Mechanisms underlying endothelium-dependent, nitric oxide- and prostanoid-independent relaxation in monkey and dog coronary arteries.

We compared the mechanisms of vasorelaxation of acetylcholine and of substance P with reference to K(+) channels, and analyzed pharmacologically the nature of endothelium-derived substance(s) other than NO and prostanoids in monkey and dog coronary arteries. Coronary arteries were isolated from monkeys and dogs, and the isometric tension of the artery strips was measured. In canine coronary artery strips treated with indomethacin plus N(G)-nitro- L-arginine ( L-NA) and partially contracted with prostaglandin F(2alpha), acetylcholine induced concentration-related relaxation, which was abolished by removal of the endothelium. The relaxation was markedly suppressed but not abolished in the strips exposed to high K(+) media.
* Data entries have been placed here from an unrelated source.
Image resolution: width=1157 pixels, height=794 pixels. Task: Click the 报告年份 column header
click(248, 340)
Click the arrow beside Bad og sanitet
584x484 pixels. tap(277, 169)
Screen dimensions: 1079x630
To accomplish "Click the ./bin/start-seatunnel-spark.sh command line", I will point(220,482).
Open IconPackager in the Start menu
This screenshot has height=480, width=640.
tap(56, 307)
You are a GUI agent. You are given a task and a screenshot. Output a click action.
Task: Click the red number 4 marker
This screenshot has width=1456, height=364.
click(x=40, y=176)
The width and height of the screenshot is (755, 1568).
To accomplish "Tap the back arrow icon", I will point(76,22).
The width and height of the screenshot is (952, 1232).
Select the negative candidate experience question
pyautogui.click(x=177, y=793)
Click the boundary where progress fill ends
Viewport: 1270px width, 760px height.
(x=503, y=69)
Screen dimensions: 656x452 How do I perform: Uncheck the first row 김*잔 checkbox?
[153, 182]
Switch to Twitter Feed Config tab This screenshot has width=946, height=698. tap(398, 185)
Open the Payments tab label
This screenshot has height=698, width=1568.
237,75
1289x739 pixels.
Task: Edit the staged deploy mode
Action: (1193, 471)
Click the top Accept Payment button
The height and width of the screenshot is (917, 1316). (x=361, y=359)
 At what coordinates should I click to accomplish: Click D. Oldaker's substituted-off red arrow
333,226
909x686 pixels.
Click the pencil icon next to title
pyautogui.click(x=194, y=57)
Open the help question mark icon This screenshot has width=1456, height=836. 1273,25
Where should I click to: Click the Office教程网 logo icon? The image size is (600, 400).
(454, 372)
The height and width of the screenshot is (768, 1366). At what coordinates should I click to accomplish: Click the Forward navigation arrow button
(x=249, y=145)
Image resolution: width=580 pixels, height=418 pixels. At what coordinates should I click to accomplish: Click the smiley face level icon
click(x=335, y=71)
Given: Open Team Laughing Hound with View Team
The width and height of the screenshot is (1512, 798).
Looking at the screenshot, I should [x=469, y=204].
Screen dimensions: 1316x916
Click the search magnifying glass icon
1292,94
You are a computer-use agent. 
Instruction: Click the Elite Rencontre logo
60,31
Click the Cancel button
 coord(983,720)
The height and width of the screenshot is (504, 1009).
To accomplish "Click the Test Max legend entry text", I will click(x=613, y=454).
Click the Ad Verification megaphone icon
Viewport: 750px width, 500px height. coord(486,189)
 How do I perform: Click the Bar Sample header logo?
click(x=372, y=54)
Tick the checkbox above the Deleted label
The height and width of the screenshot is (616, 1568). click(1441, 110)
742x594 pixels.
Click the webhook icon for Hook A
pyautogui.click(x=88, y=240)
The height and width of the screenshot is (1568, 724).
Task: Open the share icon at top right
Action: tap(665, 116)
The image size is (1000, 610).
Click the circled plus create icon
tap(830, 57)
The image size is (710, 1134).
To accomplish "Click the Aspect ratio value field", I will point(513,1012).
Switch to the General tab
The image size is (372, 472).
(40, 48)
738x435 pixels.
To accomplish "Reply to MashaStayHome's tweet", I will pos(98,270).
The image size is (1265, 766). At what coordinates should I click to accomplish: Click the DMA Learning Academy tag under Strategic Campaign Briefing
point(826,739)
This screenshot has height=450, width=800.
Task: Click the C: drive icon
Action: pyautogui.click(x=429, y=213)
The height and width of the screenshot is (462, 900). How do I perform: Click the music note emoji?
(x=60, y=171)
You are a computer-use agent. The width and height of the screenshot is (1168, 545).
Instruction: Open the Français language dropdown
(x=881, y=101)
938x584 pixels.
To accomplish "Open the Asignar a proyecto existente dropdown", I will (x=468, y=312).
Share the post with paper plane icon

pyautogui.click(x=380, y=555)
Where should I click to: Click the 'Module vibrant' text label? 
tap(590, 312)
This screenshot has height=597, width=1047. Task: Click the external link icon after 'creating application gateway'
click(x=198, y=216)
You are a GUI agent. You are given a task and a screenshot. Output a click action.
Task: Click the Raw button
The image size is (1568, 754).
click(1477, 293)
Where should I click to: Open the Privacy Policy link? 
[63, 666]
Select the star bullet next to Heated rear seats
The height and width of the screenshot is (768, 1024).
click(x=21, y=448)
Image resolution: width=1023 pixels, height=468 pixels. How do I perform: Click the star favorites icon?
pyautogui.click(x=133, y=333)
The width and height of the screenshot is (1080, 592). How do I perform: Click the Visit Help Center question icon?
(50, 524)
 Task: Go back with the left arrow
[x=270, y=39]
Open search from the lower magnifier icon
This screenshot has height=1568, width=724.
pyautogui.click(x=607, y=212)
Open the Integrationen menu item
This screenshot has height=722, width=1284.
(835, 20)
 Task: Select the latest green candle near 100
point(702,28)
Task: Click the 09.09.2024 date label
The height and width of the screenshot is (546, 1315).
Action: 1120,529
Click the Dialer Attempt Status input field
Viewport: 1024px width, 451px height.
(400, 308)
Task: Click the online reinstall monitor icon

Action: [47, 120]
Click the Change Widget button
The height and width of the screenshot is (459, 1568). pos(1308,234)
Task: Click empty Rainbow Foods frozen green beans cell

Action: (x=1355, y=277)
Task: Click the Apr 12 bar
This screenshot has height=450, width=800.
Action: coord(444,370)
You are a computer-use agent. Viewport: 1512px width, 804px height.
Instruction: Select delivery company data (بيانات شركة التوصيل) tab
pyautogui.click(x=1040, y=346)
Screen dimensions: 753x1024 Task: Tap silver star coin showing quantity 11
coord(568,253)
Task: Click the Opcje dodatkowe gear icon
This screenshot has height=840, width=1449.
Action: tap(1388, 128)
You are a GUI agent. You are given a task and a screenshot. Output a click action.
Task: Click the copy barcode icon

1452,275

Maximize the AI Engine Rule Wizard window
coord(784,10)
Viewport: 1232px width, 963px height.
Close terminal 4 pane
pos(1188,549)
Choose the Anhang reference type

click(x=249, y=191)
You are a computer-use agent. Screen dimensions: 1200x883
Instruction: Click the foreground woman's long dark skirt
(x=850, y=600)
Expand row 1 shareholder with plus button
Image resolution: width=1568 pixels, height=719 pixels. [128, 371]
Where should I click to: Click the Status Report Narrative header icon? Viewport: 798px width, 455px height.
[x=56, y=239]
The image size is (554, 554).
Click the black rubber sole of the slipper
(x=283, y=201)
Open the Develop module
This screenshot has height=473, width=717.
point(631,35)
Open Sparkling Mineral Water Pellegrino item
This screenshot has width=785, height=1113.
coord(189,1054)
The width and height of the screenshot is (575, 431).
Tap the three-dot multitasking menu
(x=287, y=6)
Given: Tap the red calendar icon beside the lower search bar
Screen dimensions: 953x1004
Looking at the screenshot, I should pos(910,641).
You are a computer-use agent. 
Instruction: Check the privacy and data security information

Charybdotoxin plus apamin potently inhibited the relaxation to the similar extent to that by high K(+) media, whereas glibenclamide or iberiotoxin had no effect. The relaxation was markedly inhibited by quinacrine, a phospholipase A(2) inhibitor, and ketoconazole, a selective cytochrome P450 (CYP) 3A inhibitor, but not by sulfaphenazole, a selective CYP 2C inhibitor. In contrast to acetylcholine, endothelium-dependent and indomethacin-plus- L-NA-resistant relaxation induced by substance P was not inhibited by high K(+) media, charybdotoxin plus apamin, or ketoconazole. Quinacrine and AA861, a 5-lipoxygenase inhibitor, inhibited the relaxation induced by substance P. In monkey coronary artery, acetylcholine-induced relaxation resistant to indomethacin plus L-NA was abolished by endothelial denudation and by treatment with high K(+) media, charybdotoxin plus apamin, progesterone and ketoconazole, but was not affected by iberiotoxin or sulfaphenazole. Substance P did not relax monkey coronary arteries. It is concluded that endothelium-dependent, nitric oxide- and prostanoid-independent relaxation induced by acetylcholine in monkey and dog coronary arteries are mediated by charybdotoxin plus apamin-sensitive but iberiotoxin-insensitive Ca(2+)-activated K(+) channel opening substance(s), which may be CYP3A-derived arachidonic acid metabolite(s). Contrasting to the response to acetylcholine, endothelium-dependent, indomethacin-plus- L-NA-resistant relaxation induced by substance P in dog coronary artery is not associated with K(+) channel opening, and may be mediated by 5-lipoxygenase product(s).